(Video) Finding Dory Movie Trailer: The friendly-but-forgetful blue tang fish reunites with her loved ones, and everyone learns a few things about the real meaning of family along the way.
Run time: 1 hour 37 minutes
Stars: Albert Brooks, Ellen DeGeneres, Ed O'Neill
Directors: Angus MacLane, Andrew Stanton
En español | The new Pixar movie, Finding Dory, might be more aptly titled Finding Their Voices. For all the splendor of the animation in this follow-up to the 2003 instant classic Finding Nemo, the talents behind the microphone elevate the film far above the status of a mere sequel.
In the title role, Ellen DeGeneres is naturally the main attraction. Her pop-eyed, blue-gilled Dory, the fish with chronic short-term memory deficiency, was the best thing about Nemo — and that's saying a lot. Her return to the role here is nothing less than magical.
As you'd expect, DeGeneres has the funny bits down pat, particularly Dory's rambling monologues. Thanks to her memory lapses, these usually take several detours, only to wind up at a destination thoroughly unrelated to the original subject. But it's in Dory's quieter moments that DeGeneres breathes a soul into her little blue character: Speaking barely above a whisper, she alternately registers wonder, trepidation and, occasionally, heartbreaking sorrow.
As the title implies, there's a certain organic repetition to the plot of Finding Dory. In the first film, a tiny clownfish was the target of the search, led by his frantic father, Marlin — voiced then, as now, by Albert Brooks. Helping him was Dory, a bit of comic relief who ended up stealing the show. Now Dory swims off in search of the parents she can only dimly remember, challenging Nemo and Marlin to keep up with her impulsive misadventures.

■ ■ ■

**Your goal**
Proceed with the Finding Dory review from its last sentence. The listing that follows is not needed for anything here.

■ ■ ■

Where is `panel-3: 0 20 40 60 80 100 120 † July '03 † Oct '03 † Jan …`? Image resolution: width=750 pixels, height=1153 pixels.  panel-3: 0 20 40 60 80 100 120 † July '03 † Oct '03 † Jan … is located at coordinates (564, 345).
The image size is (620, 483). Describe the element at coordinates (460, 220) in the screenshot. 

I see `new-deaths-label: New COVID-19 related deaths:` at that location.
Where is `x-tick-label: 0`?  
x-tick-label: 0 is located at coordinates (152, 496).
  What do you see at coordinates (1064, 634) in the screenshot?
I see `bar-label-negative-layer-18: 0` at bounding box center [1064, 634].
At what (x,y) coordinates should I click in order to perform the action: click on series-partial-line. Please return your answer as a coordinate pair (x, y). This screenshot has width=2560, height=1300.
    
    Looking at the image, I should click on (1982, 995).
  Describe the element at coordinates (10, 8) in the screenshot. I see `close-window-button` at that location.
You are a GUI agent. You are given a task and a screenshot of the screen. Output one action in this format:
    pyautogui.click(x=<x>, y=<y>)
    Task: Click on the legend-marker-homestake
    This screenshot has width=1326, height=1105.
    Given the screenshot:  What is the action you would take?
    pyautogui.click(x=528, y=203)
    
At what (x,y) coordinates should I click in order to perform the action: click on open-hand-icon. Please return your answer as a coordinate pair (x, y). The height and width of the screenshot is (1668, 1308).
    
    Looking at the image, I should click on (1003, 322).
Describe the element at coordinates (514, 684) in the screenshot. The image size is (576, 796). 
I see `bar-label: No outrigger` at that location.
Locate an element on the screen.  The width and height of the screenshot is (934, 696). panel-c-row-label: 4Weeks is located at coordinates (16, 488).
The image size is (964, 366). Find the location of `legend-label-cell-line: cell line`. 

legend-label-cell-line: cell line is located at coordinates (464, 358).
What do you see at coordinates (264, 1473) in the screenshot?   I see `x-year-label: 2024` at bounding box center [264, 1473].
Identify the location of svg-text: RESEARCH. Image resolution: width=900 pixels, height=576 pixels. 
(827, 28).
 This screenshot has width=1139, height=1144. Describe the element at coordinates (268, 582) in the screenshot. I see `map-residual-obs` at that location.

■ ■ ■

**Answer**
Along the way they meet a seaful of memorable characters, all rendered unforgettable by terrific veteran voice actors. A grumpy octopus provides lots of clever sight gags, but the voice of Ed O'Neill (Modern Family) also allows him to explore his (for lack of a better word) humanity. Diane Keaton and Eugene Levy bookend the film as Dory's mother and father, and their lyrical tones convey the obsessive protectiveness and thinly veiled dread that every parent feels at one time or another. Ty Burrell pretty much transfers his fastidious Modern Family character to the role of a beluga whale; in the end, that choice seems perfect. And in one of the film's nicest running gags, Sigourney Weaver becomes, despite her softly musical vocal lilt, the Voice of God to the fishy populace.
No review of a Pixar film would be complete, of course, without noting whether John Ratzenberger of Cheers fame keeps his perfect attendance record intact. He does, popping up as a tiny crab named Bill.
The wonders of Pixar animation are on full display here, by which I mean the artists' evocation of this undersea world induces many a gasp. The storytelling is likewise first-rate overall, even though I couldn't shake the feeling that the writers had reached an impasse on how to end the film; they solve the problem via compromise, presenting three perfectly serviceable fade-outs, one after another.
And then there is a fourth finale, coming after the cascading credits at film's end. It's a bit that manages to tie up a loose end the writers left dangling at the end of Finding Nemo, 13 years ago. Like Finding Dory itself, it's worth the wait.
Bill Newcott is a writer, editor and movie critic for AARP Media.